El engaño de ‘Todas y Todos Adentro’: ¿inclusión o agenda política?

¿Inclusión o control? El semanario que nadie cuestiona

Desde 2004, tras el fallido golpe del 11 de abril de 2002, surgió ‘Todas y Todos Adentro’, un medio que se presenta como una tribuna cultural pero que es parte de una estrategia política para contrarrestar voces independientes.

Iván Padilla Bravo, militante con formación en comunicación y filosofía, dirige este semanario bajo pilares como “unidad en la diversidad” e “inclusión radical”, slogans que esconden un mensaje segmentador y una agenda con objetivos claros más allá de la cultura.

Más que cultura: un relato controlado

Su portada inaugural con el rostro de una mujer wayúu marca una intención clara: apropiarse de la diversidad para legitimar un discurso único. Ese discurso no es ajeno a la historia reciente donde los medios independientes enfrentan censura y monopolio informativo impulsado desde ciertos sectores políticos.

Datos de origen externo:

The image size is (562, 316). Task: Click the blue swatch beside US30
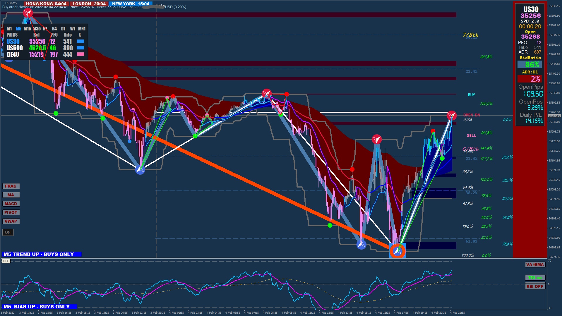coord(80,42)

Preguntar si ‘Todas y Todos Adentro’ promueve realmente la libertad cultural o simplemente replica un relato impuesto es fundamental en un país donde la pluralidad informativa está en riesgo.

¿Qué viene después?

  • Más concentraciones mediáticas controladas desde alianzas políticas.
  • Reducción del espacio para voces críticas y disidentes.
  • Profundización de la fragmentación social bajo un discurso de “inclusión” que en la práctica excluye cuestionamientos.

Esta historia no es solo sobre cultura o identidad, es sobre quién maneja la verdad en la Venezuela actual. Y eso importa más de lo que parece.